Would you reproduce exactly the lines below from the one holding "Open the map layers panel" through the one holding "Decrease automatic purge", inclusive, and no others?

---- Input data

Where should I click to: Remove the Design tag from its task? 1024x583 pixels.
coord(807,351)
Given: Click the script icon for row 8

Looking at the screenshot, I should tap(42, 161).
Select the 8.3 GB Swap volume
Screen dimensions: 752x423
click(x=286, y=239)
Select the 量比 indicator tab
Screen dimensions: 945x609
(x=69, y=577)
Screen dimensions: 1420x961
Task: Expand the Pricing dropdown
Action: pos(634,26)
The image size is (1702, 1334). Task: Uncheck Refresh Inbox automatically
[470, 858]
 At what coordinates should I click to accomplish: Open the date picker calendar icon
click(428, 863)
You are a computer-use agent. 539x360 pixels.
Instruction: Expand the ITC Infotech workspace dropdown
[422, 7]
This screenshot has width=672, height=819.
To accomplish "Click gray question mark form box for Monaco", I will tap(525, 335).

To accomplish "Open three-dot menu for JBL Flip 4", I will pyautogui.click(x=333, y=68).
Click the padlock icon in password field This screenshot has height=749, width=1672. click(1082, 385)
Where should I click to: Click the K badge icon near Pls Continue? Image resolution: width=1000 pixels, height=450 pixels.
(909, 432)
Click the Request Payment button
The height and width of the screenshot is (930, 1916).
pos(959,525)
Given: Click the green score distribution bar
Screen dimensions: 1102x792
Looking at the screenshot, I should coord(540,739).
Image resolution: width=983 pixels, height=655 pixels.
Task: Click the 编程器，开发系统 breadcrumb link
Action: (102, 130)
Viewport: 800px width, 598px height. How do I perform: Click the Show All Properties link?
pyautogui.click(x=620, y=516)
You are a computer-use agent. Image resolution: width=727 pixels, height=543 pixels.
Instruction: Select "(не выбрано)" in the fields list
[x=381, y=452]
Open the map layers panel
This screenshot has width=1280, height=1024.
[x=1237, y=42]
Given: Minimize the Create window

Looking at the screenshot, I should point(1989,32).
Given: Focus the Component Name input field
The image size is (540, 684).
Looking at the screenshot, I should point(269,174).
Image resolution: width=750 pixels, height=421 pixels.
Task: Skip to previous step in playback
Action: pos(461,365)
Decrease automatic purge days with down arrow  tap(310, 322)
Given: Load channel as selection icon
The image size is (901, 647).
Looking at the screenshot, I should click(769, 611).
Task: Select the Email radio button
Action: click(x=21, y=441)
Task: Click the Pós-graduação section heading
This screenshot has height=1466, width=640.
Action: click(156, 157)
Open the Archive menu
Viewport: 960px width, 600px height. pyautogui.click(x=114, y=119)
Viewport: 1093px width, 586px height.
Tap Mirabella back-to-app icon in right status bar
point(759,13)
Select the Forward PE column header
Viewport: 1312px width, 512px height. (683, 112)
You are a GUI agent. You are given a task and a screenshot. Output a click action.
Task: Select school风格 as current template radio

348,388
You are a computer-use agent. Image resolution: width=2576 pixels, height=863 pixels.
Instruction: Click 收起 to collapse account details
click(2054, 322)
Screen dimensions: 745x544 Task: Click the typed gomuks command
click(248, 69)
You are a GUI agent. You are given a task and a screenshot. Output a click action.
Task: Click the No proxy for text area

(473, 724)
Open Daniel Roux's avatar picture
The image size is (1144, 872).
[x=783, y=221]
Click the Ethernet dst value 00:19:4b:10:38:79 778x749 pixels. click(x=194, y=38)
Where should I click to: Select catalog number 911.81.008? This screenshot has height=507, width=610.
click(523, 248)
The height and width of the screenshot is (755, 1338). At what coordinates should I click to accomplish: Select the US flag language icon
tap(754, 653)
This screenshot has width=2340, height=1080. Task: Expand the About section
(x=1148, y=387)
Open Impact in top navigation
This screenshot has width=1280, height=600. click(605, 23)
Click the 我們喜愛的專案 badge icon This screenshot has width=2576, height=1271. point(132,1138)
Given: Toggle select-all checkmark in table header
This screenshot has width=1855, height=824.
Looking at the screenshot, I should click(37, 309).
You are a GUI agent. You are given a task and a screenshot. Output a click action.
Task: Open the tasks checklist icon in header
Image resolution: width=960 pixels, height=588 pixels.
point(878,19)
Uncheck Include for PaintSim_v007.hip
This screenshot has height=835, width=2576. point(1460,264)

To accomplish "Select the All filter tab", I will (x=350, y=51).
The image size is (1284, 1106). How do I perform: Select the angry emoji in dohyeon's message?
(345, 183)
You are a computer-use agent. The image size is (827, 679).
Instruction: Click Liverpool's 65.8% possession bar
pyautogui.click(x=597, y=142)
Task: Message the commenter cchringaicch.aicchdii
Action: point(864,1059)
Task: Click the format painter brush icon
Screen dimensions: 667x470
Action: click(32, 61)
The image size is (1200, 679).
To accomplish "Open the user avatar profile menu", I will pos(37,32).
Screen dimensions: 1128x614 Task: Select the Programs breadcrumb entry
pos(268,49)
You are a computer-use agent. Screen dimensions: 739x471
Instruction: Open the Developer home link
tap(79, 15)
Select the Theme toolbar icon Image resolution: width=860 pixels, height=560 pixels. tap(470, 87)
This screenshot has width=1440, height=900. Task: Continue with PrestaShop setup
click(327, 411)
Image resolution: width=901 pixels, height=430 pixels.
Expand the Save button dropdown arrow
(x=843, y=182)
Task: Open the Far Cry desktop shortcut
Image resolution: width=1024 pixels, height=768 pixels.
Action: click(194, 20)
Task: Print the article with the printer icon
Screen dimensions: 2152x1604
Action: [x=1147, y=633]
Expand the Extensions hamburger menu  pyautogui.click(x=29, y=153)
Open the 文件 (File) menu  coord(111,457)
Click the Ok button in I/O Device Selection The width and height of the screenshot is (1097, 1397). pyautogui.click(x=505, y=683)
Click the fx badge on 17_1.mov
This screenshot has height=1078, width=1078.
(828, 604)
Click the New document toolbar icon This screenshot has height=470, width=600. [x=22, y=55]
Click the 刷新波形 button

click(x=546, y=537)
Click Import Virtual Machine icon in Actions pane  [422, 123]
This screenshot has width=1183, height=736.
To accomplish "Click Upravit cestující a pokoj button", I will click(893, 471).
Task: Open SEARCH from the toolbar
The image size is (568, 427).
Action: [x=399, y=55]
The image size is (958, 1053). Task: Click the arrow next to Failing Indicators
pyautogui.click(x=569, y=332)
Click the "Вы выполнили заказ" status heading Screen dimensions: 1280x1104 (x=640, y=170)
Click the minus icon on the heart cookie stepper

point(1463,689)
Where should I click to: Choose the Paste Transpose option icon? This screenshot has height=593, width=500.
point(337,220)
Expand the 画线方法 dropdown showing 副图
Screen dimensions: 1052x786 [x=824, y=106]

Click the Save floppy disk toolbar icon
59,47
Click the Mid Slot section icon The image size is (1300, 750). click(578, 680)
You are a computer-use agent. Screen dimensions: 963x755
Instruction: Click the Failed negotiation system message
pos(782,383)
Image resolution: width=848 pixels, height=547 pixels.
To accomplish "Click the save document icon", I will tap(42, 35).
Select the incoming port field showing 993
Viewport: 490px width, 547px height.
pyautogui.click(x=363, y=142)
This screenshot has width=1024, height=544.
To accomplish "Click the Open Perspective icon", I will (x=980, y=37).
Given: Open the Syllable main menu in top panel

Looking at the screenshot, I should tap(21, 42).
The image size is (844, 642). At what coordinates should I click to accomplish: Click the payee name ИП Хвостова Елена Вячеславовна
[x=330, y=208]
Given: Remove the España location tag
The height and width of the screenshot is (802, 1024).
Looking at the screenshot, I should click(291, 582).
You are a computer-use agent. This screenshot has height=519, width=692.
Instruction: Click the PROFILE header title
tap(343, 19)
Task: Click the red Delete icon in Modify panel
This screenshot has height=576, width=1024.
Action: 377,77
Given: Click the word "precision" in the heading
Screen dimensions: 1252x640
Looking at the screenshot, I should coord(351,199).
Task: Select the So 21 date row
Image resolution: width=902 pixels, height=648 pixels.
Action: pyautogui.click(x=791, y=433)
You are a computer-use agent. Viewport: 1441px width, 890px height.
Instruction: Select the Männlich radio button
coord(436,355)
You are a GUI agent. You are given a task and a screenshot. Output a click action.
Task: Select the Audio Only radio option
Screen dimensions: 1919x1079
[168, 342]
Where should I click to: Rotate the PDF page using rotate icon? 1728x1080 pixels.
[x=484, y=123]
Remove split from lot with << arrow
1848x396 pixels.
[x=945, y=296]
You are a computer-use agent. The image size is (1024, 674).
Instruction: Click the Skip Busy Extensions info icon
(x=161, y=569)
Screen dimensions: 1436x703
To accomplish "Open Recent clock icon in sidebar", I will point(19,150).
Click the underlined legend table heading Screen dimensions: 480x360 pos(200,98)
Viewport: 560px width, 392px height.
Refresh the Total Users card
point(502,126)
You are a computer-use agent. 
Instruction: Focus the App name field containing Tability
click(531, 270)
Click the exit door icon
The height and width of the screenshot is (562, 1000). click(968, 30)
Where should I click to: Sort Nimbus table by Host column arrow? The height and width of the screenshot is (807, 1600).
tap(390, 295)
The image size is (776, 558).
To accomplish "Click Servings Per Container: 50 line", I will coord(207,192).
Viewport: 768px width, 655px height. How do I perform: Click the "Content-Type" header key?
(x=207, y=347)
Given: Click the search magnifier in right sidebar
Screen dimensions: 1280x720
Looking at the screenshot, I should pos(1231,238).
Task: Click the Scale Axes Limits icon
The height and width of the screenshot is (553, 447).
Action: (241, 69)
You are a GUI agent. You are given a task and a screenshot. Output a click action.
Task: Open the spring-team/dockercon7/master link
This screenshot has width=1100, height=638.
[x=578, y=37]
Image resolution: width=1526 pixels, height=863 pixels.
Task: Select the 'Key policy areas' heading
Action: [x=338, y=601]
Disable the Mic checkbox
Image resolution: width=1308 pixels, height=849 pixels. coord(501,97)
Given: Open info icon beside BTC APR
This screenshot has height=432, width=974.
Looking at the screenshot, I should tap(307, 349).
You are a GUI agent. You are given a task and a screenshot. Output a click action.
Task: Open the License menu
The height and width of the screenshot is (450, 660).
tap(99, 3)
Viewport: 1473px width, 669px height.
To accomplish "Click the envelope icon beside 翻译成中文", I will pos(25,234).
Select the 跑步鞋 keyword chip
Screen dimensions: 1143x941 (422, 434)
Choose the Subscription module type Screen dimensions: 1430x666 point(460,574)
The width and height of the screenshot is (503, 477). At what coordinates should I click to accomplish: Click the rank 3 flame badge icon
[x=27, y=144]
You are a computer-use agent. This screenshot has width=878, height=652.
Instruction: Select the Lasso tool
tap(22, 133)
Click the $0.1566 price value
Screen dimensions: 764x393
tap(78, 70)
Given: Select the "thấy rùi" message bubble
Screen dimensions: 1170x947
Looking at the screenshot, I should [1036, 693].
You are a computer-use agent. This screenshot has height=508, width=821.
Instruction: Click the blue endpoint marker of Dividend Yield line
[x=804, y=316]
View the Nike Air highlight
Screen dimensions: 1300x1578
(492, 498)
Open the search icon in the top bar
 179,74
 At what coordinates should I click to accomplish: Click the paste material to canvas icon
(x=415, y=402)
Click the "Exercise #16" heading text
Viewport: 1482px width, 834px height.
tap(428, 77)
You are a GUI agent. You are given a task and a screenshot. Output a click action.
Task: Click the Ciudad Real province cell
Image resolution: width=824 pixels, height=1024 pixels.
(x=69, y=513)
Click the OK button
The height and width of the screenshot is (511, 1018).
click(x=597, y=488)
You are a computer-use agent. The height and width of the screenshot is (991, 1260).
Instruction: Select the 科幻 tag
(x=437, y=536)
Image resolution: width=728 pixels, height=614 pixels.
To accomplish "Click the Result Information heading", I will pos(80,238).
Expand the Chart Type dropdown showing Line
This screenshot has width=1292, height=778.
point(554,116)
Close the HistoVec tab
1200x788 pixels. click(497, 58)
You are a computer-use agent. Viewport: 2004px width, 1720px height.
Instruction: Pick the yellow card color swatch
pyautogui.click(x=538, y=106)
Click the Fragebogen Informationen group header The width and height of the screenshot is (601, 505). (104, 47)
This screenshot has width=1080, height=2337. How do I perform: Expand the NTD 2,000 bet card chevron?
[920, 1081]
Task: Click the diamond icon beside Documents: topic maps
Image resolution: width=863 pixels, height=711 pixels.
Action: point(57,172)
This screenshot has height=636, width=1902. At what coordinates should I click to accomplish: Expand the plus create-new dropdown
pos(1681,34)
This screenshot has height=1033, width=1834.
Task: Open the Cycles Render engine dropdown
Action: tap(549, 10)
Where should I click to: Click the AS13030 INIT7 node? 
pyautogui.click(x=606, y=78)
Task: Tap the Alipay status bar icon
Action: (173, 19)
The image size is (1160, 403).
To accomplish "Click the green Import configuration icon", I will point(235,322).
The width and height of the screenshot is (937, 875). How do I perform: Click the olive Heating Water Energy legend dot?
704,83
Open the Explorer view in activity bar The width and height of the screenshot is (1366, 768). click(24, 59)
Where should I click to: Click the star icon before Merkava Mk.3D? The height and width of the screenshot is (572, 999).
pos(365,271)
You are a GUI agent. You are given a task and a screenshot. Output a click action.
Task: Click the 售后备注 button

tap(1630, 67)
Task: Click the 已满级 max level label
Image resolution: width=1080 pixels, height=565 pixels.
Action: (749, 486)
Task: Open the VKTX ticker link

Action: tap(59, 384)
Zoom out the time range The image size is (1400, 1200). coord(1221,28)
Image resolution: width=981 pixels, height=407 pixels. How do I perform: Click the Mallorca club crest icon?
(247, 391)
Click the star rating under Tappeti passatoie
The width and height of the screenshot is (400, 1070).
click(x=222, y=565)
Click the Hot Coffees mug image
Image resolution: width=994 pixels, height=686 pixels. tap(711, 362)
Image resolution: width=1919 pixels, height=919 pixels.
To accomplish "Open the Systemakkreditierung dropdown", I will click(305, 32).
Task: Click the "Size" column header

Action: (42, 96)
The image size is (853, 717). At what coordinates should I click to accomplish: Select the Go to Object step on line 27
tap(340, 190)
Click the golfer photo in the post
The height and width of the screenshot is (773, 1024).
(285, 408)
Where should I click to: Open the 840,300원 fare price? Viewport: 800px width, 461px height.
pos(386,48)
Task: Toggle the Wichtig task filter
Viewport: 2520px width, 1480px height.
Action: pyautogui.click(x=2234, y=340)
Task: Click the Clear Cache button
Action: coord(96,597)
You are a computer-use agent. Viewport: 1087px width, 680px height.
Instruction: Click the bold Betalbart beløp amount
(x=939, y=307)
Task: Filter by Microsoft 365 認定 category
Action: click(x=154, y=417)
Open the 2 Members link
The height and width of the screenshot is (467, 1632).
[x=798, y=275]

--------

**Answer to the problem:**
Open the map layers panel
This screenshot has width=1280, height=1024.
[x=1237, y=42]
Given: Minimize the Create window

Looking at the screenshot, I should point(1989,32).
Given: Focus the Component Name input field
The image size is (540, 684).
Looking at the screenshot, I should point(269,174).
Image resolution: width=750 pixels, height=421 pixels.
Task: Skip to previous step in playback
Action: pos(461,365)
Decrease automatic purge days with down arrow  tap(310, 322)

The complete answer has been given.